The headline was a grabber.

“We had our own holocaust here,” it grievously intoned. The story that followed–on the front page of the Los Angeles Times where I worked for 23 years–told the tragic tale of what happened in Manila as U.S. and Filipino forces fought to liberate it from Japan in 1945.

“Many were massacred in atrocities by Japanese troops,” former colleague Bob Drogin wrote, “but many also were pulverized by U.S. artillery barrages. Countless others were maimed, impoverished and traumatized.”

The final count: 1,000 Americans, 16,000 Japanese soldiers, and at least 100,000 unarmed Filipino civilians—10% of the population—dead in the streets. “Much of the graceful city was turned to rubble,” the Times continued. “Large parts of its rich cultural heritage—archives of the Spanish colonial era, records from the Philippine revolution, birth and death certificates, ornate churches, grand libraries and treasured art—were obliterated. Only Warsaw suffered more among Allied capitals in the war.”

While all this was previously well known, the newspaper reported, it has largely been forgotten. But now an international group of historians, history buffs, and writers aims to change all that. “People need to see what happened,” one Filipino author told the Times. “People need to know.”

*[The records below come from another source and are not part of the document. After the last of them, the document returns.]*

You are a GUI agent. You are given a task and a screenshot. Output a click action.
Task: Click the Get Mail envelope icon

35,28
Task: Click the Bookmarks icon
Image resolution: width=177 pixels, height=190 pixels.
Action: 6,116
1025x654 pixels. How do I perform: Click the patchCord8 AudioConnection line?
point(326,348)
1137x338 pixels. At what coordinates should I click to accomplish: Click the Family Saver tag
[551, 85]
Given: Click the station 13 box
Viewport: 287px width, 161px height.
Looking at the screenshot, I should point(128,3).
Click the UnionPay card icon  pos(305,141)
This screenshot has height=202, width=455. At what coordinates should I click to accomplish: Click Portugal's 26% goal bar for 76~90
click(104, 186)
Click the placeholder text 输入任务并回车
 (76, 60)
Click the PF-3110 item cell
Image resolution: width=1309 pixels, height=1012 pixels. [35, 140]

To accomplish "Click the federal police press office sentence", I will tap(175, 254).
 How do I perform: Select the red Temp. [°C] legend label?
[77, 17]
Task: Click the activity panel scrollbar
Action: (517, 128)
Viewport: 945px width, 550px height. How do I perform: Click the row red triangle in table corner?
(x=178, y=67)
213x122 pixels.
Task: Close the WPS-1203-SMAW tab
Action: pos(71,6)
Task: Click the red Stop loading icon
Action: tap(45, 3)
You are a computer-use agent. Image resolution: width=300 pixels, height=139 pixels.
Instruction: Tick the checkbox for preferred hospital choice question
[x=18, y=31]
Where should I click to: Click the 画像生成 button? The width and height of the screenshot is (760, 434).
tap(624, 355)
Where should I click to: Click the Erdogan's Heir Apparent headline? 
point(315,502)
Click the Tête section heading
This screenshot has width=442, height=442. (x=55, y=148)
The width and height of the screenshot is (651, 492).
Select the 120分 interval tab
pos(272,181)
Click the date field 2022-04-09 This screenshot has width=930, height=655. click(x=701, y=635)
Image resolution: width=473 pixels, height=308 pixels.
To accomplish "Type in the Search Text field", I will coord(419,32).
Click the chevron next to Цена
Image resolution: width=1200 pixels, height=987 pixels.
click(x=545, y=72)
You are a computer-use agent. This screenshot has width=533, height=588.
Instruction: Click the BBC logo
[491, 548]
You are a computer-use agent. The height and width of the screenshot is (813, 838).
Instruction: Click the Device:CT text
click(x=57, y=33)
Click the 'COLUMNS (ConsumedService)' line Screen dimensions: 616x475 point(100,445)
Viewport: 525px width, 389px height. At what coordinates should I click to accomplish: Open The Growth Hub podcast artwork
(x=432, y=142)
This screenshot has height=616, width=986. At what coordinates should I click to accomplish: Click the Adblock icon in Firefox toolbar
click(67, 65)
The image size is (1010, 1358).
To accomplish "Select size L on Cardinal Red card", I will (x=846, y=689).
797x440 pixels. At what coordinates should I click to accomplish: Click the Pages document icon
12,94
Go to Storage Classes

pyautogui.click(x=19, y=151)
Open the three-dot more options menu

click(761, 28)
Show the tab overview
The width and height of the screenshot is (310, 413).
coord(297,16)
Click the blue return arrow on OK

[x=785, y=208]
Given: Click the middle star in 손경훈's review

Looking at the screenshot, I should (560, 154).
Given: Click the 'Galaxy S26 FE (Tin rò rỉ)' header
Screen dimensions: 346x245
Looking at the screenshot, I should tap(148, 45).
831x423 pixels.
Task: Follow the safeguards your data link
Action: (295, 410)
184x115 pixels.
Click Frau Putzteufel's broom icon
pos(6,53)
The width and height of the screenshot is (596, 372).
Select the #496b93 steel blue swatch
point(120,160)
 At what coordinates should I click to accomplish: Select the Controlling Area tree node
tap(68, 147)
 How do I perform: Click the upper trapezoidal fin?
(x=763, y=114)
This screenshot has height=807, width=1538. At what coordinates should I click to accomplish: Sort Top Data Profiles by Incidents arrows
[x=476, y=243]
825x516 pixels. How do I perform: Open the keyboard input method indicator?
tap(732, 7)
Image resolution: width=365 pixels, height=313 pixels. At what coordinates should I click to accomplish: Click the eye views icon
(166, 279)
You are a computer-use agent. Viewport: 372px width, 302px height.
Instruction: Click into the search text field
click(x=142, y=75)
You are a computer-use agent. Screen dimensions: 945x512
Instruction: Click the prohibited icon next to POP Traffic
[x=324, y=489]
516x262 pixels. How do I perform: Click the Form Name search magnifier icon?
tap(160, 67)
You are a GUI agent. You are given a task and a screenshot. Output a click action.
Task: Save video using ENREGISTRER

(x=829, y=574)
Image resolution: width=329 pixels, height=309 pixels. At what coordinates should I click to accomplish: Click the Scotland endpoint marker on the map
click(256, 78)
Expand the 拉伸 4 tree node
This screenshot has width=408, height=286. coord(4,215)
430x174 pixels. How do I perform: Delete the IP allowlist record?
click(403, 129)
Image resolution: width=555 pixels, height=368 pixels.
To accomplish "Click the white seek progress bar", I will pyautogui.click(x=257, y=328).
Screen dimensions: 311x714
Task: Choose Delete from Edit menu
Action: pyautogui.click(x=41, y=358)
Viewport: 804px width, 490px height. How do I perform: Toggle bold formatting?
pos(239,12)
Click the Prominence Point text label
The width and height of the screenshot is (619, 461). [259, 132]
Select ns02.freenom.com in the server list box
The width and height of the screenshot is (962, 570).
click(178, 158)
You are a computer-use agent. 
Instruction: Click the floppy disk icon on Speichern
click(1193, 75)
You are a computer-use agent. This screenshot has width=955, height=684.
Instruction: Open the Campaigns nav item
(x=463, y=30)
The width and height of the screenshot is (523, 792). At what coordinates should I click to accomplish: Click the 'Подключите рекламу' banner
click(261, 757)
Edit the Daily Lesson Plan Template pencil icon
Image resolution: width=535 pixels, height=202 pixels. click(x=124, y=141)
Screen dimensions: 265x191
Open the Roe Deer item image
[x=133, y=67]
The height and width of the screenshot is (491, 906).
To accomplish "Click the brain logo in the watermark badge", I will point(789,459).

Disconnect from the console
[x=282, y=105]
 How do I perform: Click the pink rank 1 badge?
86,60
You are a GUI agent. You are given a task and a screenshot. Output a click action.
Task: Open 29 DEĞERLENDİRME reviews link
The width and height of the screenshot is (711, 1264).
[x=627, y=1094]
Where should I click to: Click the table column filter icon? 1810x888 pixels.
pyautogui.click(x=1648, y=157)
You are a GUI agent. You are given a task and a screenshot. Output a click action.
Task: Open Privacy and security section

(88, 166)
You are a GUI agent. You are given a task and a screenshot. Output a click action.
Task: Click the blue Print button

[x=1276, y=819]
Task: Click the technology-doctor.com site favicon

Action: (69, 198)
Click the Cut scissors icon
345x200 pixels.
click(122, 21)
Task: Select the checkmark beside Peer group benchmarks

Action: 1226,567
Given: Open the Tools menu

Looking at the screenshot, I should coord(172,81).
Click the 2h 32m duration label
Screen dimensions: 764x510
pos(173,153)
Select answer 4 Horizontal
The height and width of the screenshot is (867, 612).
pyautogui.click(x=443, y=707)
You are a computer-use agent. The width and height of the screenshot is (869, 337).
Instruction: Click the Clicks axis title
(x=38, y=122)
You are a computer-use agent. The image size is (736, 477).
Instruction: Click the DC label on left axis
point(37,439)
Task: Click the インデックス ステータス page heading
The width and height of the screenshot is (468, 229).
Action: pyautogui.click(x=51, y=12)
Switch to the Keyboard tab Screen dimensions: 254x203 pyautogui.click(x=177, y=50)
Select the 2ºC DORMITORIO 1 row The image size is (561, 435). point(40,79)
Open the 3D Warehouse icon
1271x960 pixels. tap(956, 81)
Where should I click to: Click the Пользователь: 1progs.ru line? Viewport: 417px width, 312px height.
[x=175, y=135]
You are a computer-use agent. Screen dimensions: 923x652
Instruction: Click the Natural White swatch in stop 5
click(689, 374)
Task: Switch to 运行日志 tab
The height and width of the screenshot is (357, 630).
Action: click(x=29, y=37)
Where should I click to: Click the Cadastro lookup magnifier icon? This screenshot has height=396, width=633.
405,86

I’ve long been a student of World War II. As a child, I often sat at my father’s knee gulping down his stories of life as a merchant seaman who, prior to the attack on Pearl Harbor, made regular stops in Manila. Another port was Shanghai, China, where he met my mother, a German Jew who barely escaped the Nazis, only to be detained by the equally brutal Japanese. During my own trips to Manila, I have visited the vast American Cemetery interring more than 17,000 soldiers, driven along the road in Bataan on which thousands died during the notorious Death March of 1942, and peered into the ominous stone dungeon of Intramuros where Filipino prisoners were left to starve.

More recently, however, I’ve shifted my attention to Europe, spurred by an email from a relative. “I have some interesting family information that I would like to share,” it began.

What she told me changed my world. First, my Jewish grandfather, who died in the Holocaust along with most of his family, had a secret daughter no one knew about until now. Second, some of her descendants—my half-cousins—will soon gather in Germany to dedicate a memorial in their (and my) dead family’s name. Which is why, by the time you read this, I’ll probably be on a plane.

The story is way too complicated to unravel here and, anyway, I’m still learning the details. It involves a grandfather possibly shot to death on the bloody streets of Poland, his wife and son gassed in a concentration camp, the secret daughter hiding out to avoid persecution, another daughter hidden in the home of a German major, and an uncle who became a Communist activist, condemned political prisoner, prominent journalist and, ultimately, top advisor to 1960s German chancellor Willy Brandt. Not to mention, of course, my mother, who spent nearly a decade as a refugee in China. It will probably take some time to write it all down. For now, though, let me just say this: history is a bitch. One that must be tamed and made our own. One that, ultimately, must be wrestled to the ground.

Wish me luck; it looks like I’ve got some big bouts ahead.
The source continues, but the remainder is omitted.